À voir cette expo, on pourra presque regretter ce siècle des Lumières, ce siècle des tyrans éclairés qui savaient s’entourer de peintures et sculptures grandioses et qui rêvaient aussi de collectionner des philosophes.

Car Catherine la Grande savait s’entourer de belles choses. La salle principale de l’expo au MBA en est une démonstration grandiose. Vous y verrez des tableaux de Poussin, de Chardin, de Greuze (avec la célèbre Piété filiale), de Reynolds, de Kauffmann… Le Saint Jean-Baptiste de Mengs est totalement saisissant. Une merveille.

Tout comme Frédéric II de Prusse, qui avait su attirer Voltaire à Postdam dans les années 1750, Catherine II fit venir Diderot à Saint-Pétersbourg en 1773-1774. Elle sut séduire le grand homme (qui l’a conseillée longtemps dans ses achats artistiques). Apprenant qu’il devait vendre sa bibliothèque, elle la lui acheta en viager et lui offrit de plus une pension afin d’en assurer la gestion en tant que… bibliothécaire! Elle acheta aussi, à la mort de Voltaire, les 7000 ouvrages que possédait celui-ci. Dans sa bibliothèque réinstallée à l’Ermitage, elle allait se recueillir, le célèbre Voltaire assis du sculpteur Houdon lui tenant compagnie. Elle voulut aussi se faire construire dans son jardin une réplique, de taille réduite, de la maison de Voltaire à Ferney. Marie-Antoinette avait son petit hameau de bergère, Catherine rêvait d’avoir dans ses jardins une maison, non pas de poupée, mais de philosophe.

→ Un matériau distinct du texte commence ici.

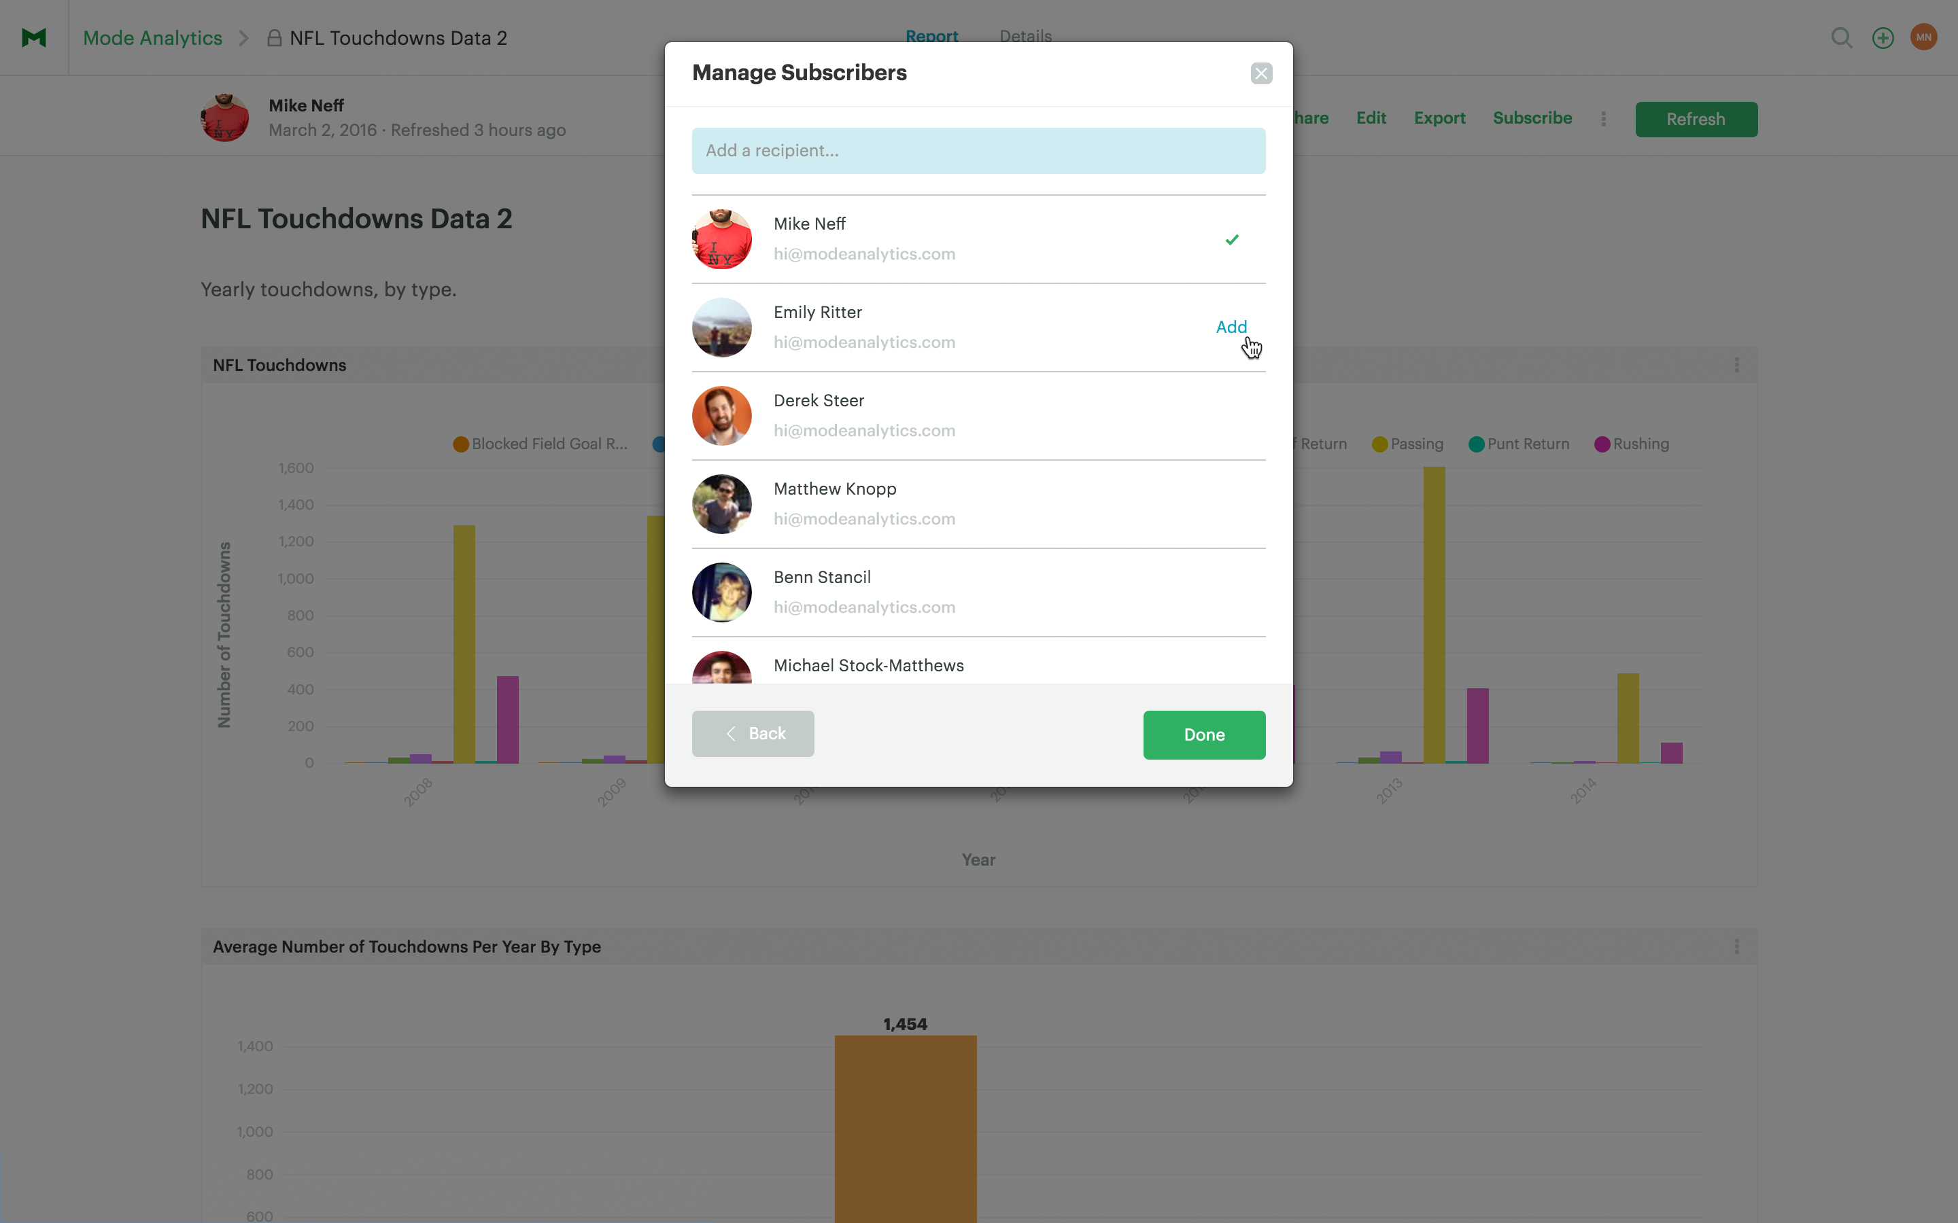
Task: Click the overflow menu icon in NFL Touchdowns chart
Action: (1736, 365)
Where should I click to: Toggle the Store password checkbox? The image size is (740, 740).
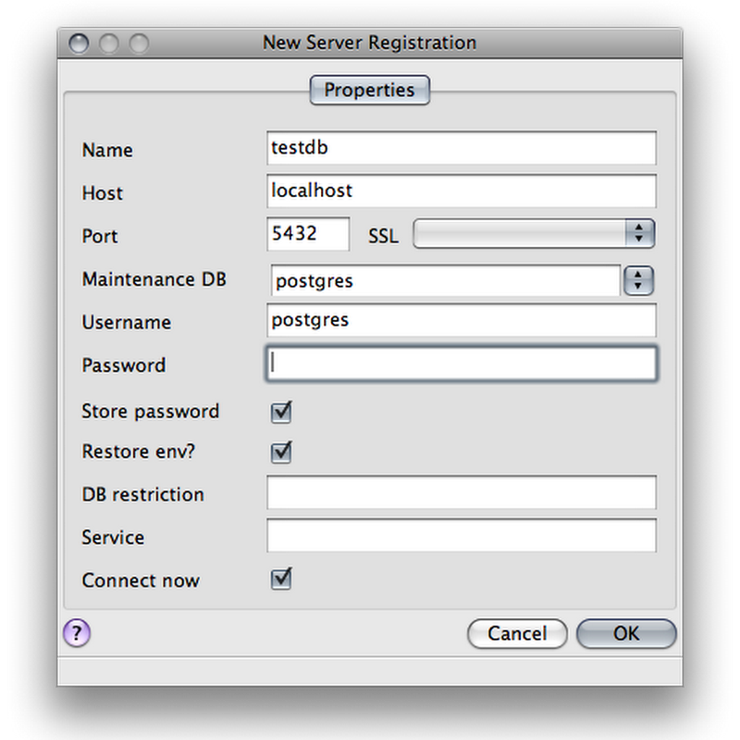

Les puissants en cette fin de 18e siècle ont décidément un côté kitsch indéniable.

Tout comme l’expo consacrée à Richelieu en 2003 au MBA, Catherine la Grande: un art pour l’Empire montre l’importance de l’implication des puissants qui gouvernent dans la constitution d’une culture nationale rayonnante.

Mais l’art et la pensée doivent-ils se soumettre aux caprices de l’histoire et aux aléas hasardeux des règnes des rois? Devons-nous laisser les écrivains et philosophes devenir les bibliothécaires de leurs livres? En notre époque si médiocre politiquement, il serait tentant de glorifier la figure du grand mécène (le catalogue parle du "mécène éclairé", de la "protectrice des arts") comme pouvant nous sauver du manque de vision et de la petitesse intellectuelle de nos dirigeants. À la place de la bureaucratie actuelle, des subventions gouvernementales, nous voudrions un système plus noble, valorisant davantage le talent… Mais malgré les limites du système actuel, il permet une certaine liberté créatrice qui dépend moins du bon plaisir des Grands. Voltaire, qui s’est querellé avec son Frédéric, ne pourrait me blâmer.